I can't make it in a Car Wash or on some hoists, Because the Sway bar hits. BTW the car is lower 1.5" on S/T springs.


----------



## Guest (Jan 15, 2003)

Popeye said:


> *I run the Progress bar on my 91 at the full still setting, and stock front bar. So far I,m happy with it but I have yet to autocross with it on the car. There are also some different opinions on spring weights and swaybars. I run 400lb front and 325lb rears. The car handles most of my local on and offramps comfortably at around 90mph but untill I auto cross thats all I can say. Check with me after this weekend and I,ll Know more. Good luck. *


definatly let me know about the autocross, thats what im going to be doing alot of in the spring and the sway bars are def. essential


----------



## bahearn (Jul 15, 2002)

Sway bars are NOT essential for autocross.
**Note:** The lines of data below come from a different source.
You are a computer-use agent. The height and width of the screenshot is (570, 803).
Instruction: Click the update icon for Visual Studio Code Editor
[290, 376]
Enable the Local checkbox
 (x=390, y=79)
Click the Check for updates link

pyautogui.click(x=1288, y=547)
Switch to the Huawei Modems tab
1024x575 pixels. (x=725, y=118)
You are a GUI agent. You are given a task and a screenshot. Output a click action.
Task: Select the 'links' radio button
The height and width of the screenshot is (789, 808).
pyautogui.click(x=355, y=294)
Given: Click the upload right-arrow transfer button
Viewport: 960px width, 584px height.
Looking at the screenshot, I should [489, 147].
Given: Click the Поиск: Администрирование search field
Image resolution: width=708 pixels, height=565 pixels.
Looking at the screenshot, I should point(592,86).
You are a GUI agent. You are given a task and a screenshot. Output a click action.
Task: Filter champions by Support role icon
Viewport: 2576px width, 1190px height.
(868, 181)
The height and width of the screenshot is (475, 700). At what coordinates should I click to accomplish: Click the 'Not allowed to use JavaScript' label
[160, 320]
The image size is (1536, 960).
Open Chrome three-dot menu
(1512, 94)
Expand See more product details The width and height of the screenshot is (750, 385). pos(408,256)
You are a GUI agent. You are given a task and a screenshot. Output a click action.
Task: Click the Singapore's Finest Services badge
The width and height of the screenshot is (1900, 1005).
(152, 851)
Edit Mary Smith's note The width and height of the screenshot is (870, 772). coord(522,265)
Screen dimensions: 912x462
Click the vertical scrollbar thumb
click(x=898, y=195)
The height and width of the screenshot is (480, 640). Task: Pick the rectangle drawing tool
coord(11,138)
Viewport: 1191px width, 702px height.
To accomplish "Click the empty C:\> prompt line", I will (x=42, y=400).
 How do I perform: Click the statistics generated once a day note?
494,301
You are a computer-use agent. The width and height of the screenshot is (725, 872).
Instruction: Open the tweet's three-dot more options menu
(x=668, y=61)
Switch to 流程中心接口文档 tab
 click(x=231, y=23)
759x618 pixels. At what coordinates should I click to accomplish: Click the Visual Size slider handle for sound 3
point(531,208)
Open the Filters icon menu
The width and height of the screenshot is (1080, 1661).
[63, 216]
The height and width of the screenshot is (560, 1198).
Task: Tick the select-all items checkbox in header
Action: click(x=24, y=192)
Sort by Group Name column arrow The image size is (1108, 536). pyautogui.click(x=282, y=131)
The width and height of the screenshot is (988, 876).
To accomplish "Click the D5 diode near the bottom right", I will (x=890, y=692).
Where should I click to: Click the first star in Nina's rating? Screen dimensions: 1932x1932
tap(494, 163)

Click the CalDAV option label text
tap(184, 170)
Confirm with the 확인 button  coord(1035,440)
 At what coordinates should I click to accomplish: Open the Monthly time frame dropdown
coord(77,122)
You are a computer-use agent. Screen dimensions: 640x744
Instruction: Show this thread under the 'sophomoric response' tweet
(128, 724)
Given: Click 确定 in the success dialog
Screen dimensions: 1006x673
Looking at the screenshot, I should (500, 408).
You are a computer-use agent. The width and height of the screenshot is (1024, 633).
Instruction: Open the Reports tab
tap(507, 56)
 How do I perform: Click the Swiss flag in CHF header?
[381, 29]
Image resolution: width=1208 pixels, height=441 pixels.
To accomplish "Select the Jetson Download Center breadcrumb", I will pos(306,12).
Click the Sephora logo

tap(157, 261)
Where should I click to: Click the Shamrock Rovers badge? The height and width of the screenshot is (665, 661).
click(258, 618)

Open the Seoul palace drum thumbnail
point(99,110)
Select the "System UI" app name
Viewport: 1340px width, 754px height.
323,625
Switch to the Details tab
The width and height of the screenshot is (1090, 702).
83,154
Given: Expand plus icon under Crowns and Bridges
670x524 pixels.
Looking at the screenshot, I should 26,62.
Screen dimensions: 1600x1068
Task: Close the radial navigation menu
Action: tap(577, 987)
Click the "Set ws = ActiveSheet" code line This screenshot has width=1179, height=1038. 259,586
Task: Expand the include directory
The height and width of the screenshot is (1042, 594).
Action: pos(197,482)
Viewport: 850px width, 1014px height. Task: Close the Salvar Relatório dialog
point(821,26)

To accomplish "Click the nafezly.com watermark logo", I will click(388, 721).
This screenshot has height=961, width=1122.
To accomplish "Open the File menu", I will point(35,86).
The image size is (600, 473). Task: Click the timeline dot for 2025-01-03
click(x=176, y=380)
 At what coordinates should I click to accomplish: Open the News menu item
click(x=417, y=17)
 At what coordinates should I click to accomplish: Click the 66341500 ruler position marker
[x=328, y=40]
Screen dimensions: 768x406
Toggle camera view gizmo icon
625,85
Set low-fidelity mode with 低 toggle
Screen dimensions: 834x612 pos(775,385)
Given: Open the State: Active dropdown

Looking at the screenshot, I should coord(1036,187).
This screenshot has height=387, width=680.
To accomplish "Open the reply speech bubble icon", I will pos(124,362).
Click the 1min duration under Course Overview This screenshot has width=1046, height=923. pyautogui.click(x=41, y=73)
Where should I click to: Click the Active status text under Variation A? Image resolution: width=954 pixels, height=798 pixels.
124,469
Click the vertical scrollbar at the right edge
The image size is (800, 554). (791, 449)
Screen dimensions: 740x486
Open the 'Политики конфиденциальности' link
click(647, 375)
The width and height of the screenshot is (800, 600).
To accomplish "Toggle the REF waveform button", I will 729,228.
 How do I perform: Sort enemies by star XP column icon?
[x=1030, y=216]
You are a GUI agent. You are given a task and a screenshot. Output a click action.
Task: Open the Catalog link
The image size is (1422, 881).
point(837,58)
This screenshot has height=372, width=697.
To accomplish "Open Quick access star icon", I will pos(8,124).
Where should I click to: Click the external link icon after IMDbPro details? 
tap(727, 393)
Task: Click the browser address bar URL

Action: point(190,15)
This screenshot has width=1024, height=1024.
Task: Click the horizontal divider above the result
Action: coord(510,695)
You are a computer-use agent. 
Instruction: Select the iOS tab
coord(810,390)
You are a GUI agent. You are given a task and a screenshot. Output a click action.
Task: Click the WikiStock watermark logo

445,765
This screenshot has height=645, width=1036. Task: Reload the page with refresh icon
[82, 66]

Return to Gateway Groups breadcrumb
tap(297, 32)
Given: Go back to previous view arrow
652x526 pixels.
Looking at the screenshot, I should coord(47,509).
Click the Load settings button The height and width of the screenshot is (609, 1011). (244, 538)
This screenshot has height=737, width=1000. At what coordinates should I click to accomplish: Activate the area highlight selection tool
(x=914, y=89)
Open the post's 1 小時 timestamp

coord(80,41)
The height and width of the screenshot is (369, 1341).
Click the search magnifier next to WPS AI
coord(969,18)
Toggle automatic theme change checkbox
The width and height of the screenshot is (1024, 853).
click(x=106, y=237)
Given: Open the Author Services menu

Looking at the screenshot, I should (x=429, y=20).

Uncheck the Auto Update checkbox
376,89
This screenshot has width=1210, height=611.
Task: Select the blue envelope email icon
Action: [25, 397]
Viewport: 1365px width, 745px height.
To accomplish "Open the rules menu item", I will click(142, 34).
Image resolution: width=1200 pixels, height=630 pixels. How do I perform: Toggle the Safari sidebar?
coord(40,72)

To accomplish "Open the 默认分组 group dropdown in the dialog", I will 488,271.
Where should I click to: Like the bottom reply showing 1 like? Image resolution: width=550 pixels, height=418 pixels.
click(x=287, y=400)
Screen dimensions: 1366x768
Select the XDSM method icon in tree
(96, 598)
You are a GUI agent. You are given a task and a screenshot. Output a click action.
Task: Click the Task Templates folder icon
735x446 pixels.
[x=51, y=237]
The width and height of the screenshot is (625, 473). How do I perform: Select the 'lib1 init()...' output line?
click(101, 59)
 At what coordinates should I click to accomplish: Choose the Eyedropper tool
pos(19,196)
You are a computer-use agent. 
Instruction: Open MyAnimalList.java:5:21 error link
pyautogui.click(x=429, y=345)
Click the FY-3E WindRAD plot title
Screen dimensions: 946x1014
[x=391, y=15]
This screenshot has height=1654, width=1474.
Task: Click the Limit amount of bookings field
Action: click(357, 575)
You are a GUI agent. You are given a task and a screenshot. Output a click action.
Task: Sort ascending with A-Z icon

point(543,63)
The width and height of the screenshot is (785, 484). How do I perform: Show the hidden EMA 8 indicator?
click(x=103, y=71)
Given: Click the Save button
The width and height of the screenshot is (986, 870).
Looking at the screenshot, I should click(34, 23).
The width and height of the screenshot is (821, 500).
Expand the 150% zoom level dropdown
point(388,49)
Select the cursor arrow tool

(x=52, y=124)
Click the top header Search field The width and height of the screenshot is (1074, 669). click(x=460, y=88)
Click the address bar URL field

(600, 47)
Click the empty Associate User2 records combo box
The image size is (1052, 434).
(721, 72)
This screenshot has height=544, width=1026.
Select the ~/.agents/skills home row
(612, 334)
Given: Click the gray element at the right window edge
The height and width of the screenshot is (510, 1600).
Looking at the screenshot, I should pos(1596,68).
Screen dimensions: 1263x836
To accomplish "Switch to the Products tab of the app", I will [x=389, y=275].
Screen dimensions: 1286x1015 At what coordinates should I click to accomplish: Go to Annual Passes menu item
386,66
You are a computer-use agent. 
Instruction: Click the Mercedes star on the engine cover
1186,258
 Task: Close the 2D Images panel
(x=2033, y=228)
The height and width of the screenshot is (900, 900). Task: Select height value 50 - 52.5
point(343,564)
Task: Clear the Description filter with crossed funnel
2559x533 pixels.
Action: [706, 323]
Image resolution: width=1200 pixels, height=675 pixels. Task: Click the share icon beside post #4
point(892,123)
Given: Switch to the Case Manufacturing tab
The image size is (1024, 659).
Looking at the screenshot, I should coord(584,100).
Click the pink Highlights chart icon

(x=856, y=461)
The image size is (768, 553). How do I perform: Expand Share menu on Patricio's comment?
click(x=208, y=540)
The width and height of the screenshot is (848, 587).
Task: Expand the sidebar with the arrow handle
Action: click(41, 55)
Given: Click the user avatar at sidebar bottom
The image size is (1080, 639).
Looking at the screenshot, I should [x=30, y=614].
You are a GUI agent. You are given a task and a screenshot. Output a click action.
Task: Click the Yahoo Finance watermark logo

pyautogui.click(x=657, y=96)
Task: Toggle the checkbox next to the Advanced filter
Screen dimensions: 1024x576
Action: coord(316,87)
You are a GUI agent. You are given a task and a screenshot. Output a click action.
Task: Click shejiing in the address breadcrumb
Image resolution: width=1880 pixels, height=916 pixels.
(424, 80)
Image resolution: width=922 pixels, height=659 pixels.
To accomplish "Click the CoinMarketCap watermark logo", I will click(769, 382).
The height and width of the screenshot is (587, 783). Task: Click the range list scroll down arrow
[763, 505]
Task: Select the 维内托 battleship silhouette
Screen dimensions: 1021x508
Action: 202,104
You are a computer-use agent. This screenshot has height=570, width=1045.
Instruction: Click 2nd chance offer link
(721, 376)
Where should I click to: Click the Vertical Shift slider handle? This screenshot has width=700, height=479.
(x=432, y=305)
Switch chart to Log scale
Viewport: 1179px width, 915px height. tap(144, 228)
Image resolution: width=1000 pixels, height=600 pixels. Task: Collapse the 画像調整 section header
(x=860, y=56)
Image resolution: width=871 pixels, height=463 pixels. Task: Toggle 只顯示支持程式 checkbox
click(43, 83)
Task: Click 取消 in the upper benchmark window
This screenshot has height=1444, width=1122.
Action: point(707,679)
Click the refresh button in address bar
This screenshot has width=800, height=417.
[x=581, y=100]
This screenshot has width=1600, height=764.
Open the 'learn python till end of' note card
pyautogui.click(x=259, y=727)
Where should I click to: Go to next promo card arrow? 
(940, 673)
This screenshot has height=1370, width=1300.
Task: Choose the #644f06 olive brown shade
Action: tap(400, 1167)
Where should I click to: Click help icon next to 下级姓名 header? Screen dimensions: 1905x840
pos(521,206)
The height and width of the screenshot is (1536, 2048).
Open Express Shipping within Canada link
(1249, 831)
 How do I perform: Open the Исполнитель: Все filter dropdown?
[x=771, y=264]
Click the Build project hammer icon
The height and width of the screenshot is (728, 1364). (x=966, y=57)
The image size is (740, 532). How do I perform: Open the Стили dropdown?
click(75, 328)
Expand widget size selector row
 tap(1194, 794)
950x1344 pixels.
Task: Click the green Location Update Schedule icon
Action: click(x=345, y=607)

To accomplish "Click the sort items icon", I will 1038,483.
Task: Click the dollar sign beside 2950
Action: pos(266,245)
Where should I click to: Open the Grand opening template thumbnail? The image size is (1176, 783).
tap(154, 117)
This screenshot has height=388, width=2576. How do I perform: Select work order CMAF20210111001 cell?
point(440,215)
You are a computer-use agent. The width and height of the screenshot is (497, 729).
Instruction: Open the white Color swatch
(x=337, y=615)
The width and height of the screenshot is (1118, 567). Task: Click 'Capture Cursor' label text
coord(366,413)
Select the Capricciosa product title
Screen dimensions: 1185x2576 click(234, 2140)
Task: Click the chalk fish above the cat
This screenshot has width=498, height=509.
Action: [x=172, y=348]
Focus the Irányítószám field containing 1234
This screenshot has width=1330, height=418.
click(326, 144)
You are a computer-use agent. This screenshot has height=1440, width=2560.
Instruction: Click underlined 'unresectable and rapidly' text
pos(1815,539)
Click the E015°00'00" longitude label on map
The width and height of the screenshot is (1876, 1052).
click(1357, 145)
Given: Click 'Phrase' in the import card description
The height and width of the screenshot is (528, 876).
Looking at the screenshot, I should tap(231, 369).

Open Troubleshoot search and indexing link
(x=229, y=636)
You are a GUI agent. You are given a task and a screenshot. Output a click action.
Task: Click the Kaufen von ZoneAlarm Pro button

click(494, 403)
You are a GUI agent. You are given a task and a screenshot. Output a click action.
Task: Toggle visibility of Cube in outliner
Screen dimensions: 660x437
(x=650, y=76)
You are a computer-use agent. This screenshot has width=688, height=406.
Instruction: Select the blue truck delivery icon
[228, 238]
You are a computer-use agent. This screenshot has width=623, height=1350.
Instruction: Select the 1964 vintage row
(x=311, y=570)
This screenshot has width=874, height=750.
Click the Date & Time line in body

*Seat time*, now that's essential. Run Stock class until you can consistently place in the top three before fixing what isn't broken.


----------



## cranium (Oct 8, 2002)

i have both front and rear ST sway bars and the fronts mount under the contol arm insted of over like stock. i gave up long ago on going though automated carwashs with this setup. i also have ST springs.


----------



## Popeye (Aug 5, 2002)

bahearn is right on about seat time. My sugestion to you is, try to deside what you want to get out of the car in the long run. If you want to be competitive with the car, look at what class it fits into before you start spending money. You can spend a lot of money in any class you run, if you are serious about competing nationaly. If you just autocross for fun than build your car however you want it. Ok I'll shutup now. What ever you do, have fun at it!

I'll post on the autocross page after this weekend. 
Later!


----------



## Andy92RubyClassic (Oct 22, 2002)

ah yes the obligatory seat time lecture from our more autocross experienced veterans.. 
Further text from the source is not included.